Por Enio Squeff (publicado na “Folha de S. Paulo” – Música/crítica – em 17 de novembro de 1983)
ENCONTROS SINFÔNICOS DA PRIMAVERA – Orquestra Sinfônica Estadual, sob a regência de Davi Machado. Solistas, Helena R. Silva e Carmo Barbosa. “Requiem Alemão, Op. 81”, de Brahms e “Variações sobre um Tema de Haydn, opus 56”. Teatro Cultura Artística, dia 14, às 21h.
Há quem discuta a religiosidade do “Requiem” de Brahms: por tê-lo composto à base de uma justificativa razoável – a morte de sua mãe, e por tê-lo concebido a partir dos textos de Lutero, o compositor teria sido mais religioso do que dramático. É discutível; mas o drama da morte não é um protagonista a menos em Brahms. E regentes como Davi Machado que revelam o “Requiem” na sua feição de “obra burguesa” parecem estar muito mais acertados dos que o concebem como uma obra religiosa.
Arrisco o palpite porque neste ano ouviram-se duas versões do “Requiem”: uma delas foi a de Oswaldo Colarusso com a Municipal, há alguns meses; a outra foi de Davi Machado, com a Estadual, há dois dias. Não é o caso de se compararem os conjuntos. Do lado municipal, o maestro Colarusso contou com a participação de um coro profissional; para a apresentação da Estadual recorreu-se a um coro amador. As diferenças começam por aí. Mas com vantagens para o maestro Davi Machado. E mais pelo que concebeu do que pelo que contou como material humano. Sem dúvida, a Estadual parece estar bem mais sólida que a Municipal. Por outro lado, os solistas Helena R. Silva e Carmo Barbosa são cantoras de formação indiscutivelmente sólida. No todo, porém, as diferenças ficaram mesmo para a concepção dos dois regentes.
Por sua idade e experiência, o sr. Davi Machado não parece ter se iludido quanto às exigências da obra, que vão da absoluta compreensão do intrincado da polifonia, ao controle da dinâmica e dos ritmos numa visão precisa, exatamente da precedência do dramático sobre o resto. Ora não é um fator menor. Fazer do “Requiem” uma obra religiosa como o seriam as cantatas de J. S. Bach pode induzir à ideia de que se trata de uma obra à parte no acervo de Brahms. E não é assim.

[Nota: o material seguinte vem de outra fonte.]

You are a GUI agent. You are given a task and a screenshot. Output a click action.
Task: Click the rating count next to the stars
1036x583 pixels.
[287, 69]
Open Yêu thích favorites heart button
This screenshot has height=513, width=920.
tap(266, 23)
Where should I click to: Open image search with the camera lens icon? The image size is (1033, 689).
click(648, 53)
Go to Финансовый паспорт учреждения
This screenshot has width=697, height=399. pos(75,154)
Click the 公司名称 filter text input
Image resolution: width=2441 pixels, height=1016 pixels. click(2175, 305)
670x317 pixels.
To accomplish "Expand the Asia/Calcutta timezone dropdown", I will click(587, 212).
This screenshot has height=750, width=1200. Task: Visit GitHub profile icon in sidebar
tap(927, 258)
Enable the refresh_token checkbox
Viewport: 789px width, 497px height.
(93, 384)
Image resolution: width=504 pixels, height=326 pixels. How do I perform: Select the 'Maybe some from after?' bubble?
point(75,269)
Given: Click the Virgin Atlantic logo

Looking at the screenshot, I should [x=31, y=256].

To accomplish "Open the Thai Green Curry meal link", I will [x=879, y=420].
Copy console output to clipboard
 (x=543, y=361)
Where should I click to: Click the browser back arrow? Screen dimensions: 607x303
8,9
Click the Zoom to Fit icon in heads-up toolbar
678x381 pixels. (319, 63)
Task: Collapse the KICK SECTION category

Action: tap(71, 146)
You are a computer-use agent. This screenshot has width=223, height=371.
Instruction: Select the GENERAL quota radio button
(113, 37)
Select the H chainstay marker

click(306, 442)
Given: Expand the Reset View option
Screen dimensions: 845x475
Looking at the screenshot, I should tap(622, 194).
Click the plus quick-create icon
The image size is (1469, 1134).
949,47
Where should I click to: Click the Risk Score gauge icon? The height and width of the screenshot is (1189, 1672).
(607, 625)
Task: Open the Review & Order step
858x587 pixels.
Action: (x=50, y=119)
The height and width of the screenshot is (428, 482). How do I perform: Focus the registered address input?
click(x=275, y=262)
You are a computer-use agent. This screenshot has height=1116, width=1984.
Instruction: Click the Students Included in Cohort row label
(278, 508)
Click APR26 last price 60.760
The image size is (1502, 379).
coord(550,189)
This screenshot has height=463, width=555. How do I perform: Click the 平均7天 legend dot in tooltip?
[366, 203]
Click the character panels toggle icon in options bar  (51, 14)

Claro, a discussão vai longe. Mas ao pensar na dramaticidade do “Requiem Alemão” deve o intérprete colocá-lo na dinâmica da música, independentemente dos conceitos adotados (que são importantes – mas que não modificam o caráter “brahmsiando” da obra). Adolfo Salazar anota, a propósito, que as óperas de Wagner se impõem a despeito de seus textos. Mutatis mutandis, parece acontecer o mesmo com o “Requiem”. E se a versão do maestro Davi Machado é o que de melhor se ouviu em São Paulo este ano, o fato se deve a seus solistas (principalmente a Carmo Barbosa, um cantor excepcional); não tem muito a ver com a heterogeneidade do coro, e se deve também em grande parte à correção da Osesp; mas tem tudo a ver com o fato de que o maestro Davi Machado conhece muito em a obra sinfônica de Brahms.